— TEXT SEGMENT —

= = = = = = =

From d5e5d1e385ebec3dc8feb899a0dd76e07063cc57 Mon Sep 17 00:00:00 2001
From: Matthew Rocklin <mrocklin@gmail.com>
Date: Thu, 26 Oct 2023 08:33:48 -0500
Subject: [PATCH] Avoid splitting parquet files to row groups as aggressively

This makes it less likely that we'll split up parquet files.  It does so
in two changes:

1.  Change the default blocksize from 128 MIB to 256 MiB
2.  Only trigger this check if we double the optimal blocksize (512 MiB)

    (but then presumably we'll target 256)

Additionally, for follow-up work it would be excellent to make this
sensitive to only reading certain columns.  Right now I think we do this
even if we read only a single column.

There's plenty more that can be done here, but hopefully this is easy to
agree on as a first step.
---
 dask/dataframe/io/parquet/utils.py | 4 ++--
 1 file changed, 2 insertions(+), 2 deletions(-)

diff --git a/dask/dataframe/io/parquet/utils.py b/dask/dataframe/io/parquet/utils.py
index 1344902af03..5e714322dad 100644
--- a/dask/dataframe/io/parquet/utils.py
+++ b/dask/dataframe/io/parquet/utils.py
@@ -174,7 +174,7 @@ def read_metadata(
 
     @classmethod
     def default_blocksize(cls):
-        return "128 MiB"
+        return "256 MiB"
 
     @classmethod
     def read_partition(
@@ -907,7 +907,7 @@ def _infer_split_row_groups(row_group_sizes, blocksize, aggregate_files=False):
     # Use blocksize to choose an appropriate split_row_groups value
     if row_group_sizes:
         blocksize = parse_bytes(blocksize)
-        if aggregate_files or np.sum(row_group_sizes) > blocksize:
+        if aggregate_files or np.sum(row_group_sizes) > 2 * blocksize:
             # If we are aggregating files, or the file is larger
             # than `blocksize`, set split_row_groups to "adaptive"
             return "adaptive"

= = = = = = =

— MATERIAL SHOWN —
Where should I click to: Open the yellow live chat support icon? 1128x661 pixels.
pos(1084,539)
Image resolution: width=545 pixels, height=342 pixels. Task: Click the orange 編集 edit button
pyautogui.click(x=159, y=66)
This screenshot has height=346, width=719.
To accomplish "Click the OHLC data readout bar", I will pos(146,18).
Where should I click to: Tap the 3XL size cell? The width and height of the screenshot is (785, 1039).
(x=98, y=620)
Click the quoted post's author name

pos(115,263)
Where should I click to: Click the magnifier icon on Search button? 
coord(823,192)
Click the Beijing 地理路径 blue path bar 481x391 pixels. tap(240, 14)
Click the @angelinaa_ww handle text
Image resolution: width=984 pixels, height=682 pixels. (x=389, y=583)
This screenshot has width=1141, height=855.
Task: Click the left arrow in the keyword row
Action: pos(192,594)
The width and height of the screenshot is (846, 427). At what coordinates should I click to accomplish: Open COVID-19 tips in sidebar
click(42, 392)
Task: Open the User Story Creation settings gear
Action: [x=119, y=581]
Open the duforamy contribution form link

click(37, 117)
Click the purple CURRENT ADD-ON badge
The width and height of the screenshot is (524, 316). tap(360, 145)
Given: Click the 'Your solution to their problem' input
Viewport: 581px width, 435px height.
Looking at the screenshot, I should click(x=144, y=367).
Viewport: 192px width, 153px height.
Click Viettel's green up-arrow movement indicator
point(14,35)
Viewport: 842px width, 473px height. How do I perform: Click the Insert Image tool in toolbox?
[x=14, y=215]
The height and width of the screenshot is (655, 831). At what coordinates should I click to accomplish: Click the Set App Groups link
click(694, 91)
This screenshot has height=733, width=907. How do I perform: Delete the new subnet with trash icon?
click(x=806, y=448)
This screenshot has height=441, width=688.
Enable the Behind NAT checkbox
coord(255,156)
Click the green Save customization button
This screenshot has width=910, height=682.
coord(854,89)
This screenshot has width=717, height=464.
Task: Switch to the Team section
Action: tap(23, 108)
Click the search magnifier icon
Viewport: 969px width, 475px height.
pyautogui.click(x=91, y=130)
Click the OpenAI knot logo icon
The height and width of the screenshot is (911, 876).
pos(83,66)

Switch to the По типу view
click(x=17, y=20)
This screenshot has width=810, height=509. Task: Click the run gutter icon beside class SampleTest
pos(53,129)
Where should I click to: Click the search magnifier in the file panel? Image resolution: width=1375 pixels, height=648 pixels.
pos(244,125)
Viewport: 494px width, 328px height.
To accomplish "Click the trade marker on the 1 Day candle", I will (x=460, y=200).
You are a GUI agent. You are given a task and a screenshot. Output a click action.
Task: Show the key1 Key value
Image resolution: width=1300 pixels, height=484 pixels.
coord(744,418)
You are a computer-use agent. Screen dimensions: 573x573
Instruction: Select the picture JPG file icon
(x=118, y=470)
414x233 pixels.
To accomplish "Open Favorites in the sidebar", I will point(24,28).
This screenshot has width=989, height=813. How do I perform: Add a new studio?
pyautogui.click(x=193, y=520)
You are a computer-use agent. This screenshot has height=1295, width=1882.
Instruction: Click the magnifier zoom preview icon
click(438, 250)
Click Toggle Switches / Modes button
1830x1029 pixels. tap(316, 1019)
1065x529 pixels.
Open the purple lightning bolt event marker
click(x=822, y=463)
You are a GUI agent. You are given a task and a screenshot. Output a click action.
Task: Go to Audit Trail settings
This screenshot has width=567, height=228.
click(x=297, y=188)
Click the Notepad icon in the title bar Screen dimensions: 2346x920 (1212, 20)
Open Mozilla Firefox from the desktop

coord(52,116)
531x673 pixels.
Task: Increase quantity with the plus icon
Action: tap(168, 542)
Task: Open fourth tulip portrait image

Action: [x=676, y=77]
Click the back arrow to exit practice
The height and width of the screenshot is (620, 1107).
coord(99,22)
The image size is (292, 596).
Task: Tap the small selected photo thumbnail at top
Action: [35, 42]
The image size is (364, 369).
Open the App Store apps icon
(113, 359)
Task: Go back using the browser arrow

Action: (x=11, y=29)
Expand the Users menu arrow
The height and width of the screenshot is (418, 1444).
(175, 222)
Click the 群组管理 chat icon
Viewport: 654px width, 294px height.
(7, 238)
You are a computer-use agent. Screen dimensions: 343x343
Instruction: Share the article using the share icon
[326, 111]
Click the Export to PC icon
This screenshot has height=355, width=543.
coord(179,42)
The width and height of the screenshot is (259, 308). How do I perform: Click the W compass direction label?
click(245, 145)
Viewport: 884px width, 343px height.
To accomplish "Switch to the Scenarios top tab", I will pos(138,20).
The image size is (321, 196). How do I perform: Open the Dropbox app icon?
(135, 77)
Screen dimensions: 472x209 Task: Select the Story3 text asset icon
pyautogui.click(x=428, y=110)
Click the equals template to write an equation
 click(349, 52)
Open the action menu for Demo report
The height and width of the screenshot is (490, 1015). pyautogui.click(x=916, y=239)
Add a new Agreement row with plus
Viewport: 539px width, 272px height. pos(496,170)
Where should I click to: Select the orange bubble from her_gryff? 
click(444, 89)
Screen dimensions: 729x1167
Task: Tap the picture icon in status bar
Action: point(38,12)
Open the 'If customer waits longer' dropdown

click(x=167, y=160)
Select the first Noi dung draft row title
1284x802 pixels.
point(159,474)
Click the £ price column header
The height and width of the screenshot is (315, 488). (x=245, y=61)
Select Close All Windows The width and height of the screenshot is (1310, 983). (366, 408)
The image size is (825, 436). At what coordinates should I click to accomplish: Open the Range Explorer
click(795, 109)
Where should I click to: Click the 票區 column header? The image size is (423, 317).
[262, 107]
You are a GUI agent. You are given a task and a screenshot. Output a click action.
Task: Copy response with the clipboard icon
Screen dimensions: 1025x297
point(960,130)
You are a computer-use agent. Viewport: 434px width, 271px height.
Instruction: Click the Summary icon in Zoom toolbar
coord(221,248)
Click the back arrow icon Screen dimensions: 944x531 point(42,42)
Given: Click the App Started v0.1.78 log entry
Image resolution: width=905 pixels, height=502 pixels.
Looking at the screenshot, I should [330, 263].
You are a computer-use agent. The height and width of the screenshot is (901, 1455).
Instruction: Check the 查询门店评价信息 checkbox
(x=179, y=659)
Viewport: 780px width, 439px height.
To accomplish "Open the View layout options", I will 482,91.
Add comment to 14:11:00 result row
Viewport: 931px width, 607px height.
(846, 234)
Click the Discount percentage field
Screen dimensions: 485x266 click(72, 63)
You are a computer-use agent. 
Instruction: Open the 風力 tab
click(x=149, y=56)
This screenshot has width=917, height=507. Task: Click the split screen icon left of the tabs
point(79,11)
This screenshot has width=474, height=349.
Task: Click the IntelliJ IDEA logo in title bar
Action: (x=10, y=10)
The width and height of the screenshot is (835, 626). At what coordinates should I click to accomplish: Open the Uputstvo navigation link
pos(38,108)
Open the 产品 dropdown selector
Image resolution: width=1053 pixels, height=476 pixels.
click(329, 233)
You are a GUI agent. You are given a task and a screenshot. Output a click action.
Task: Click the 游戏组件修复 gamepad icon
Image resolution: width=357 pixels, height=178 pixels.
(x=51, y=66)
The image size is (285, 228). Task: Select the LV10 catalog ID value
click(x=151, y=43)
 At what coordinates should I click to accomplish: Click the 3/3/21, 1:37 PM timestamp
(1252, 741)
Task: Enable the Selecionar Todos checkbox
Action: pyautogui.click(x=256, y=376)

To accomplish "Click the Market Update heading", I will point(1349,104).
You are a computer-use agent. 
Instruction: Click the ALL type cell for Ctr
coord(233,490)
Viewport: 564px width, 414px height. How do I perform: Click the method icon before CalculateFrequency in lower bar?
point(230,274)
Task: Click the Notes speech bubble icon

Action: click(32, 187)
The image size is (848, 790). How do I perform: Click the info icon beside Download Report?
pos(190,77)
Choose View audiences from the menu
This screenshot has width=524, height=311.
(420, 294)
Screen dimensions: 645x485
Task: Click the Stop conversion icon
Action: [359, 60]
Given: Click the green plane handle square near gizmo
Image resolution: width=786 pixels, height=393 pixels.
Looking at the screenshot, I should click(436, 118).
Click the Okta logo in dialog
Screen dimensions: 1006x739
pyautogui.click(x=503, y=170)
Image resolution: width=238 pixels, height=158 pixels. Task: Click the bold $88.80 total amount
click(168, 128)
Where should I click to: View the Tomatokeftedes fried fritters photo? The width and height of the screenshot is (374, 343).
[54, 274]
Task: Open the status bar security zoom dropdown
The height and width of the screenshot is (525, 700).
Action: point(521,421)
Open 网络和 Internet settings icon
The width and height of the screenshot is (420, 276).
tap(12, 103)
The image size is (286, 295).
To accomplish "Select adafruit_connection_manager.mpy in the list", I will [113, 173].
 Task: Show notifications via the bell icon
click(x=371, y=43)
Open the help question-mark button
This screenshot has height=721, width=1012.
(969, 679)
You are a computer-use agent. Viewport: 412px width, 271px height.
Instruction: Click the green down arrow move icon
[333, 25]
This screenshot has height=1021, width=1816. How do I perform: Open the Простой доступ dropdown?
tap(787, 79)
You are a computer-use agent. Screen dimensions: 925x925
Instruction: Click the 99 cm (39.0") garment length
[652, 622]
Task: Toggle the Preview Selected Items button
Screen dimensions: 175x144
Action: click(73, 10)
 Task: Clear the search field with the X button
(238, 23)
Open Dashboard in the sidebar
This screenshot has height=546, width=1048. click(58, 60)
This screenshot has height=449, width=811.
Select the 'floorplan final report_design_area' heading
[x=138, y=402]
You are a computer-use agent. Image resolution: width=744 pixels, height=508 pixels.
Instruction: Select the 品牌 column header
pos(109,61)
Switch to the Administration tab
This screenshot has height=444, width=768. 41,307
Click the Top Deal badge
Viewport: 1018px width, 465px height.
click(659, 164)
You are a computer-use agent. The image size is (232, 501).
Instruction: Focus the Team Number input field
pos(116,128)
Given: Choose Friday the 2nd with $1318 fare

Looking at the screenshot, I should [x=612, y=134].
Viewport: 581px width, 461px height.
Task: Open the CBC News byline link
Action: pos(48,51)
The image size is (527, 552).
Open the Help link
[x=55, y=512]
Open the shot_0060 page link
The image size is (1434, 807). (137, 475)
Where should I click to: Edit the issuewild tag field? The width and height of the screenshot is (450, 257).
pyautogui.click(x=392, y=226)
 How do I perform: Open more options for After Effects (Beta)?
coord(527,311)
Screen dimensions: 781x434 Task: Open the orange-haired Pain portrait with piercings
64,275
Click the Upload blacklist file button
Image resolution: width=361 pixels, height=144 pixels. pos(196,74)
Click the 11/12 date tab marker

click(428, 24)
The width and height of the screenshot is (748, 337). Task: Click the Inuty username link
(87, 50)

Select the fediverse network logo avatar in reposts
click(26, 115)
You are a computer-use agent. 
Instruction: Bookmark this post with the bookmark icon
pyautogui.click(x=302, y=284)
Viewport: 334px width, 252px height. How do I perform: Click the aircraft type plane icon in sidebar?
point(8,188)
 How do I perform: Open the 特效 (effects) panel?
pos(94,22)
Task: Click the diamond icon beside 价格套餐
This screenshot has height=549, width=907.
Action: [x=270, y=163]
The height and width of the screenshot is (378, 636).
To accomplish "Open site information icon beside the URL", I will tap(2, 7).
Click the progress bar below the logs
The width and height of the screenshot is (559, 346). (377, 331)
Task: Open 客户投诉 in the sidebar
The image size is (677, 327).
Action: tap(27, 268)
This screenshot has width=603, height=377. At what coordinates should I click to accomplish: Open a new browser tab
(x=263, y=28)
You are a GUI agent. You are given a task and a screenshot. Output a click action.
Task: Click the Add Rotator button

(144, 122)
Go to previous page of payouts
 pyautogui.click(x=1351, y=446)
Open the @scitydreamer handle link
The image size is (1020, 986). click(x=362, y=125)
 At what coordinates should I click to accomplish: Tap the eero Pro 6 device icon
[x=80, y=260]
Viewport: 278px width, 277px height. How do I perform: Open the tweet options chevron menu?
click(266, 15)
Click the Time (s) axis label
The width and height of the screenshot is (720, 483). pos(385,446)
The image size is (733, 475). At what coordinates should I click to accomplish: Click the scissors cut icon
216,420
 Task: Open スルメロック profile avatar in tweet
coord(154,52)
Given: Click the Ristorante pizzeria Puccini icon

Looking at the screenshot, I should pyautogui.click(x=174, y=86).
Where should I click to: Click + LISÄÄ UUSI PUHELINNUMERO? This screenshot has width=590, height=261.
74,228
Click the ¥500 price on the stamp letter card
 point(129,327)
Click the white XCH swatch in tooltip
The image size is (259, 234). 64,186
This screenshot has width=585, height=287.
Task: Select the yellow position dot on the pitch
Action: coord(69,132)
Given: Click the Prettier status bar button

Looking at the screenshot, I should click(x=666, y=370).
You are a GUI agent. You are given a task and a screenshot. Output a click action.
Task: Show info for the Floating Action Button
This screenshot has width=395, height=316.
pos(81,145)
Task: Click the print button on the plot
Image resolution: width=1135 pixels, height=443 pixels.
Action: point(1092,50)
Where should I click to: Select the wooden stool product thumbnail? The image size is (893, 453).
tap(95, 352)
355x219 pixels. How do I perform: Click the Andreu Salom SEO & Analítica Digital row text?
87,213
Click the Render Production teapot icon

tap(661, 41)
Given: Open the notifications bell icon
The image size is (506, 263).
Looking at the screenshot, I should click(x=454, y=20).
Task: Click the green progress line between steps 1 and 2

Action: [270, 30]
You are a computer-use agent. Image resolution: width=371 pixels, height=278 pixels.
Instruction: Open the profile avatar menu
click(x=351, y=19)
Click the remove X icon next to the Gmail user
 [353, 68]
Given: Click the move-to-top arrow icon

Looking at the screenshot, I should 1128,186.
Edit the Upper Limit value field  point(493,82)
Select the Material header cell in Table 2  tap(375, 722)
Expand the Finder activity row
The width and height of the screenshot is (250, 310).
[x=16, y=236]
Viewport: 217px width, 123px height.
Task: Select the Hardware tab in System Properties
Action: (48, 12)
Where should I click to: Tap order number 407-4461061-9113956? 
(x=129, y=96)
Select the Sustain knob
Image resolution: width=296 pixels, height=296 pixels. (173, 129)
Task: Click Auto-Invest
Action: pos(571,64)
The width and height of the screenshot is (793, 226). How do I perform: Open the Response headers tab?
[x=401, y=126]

= = = = = = =

— PROMPT 1 —
According to the patch, what does the default blocksize change from and to?
— PROMPT 2 —
Repeat the part of the patch starting at "There's plenty more" and ending at "insertions(+), 2 deletions(-)".
— PROMPT 3 —
Which function names follow the keyword "def" in the patch?

— RIGHT ANSWER 1 —
It changes from 128 MiB to 256 MiB.

— RIGHT ANSWER 2 —
There's plenty more that can be done here, but hopefully this is easy to
agree on as a first step.
---
 dask/dataframe/io/parquet/utils.py | 4 ++--
 1 file changed, 2 insertions(+), 2 deletions(-)

— RIGHT ANSWER 3 —
read_metadata, default_blocksize, read_partition, _infer_split_row_groups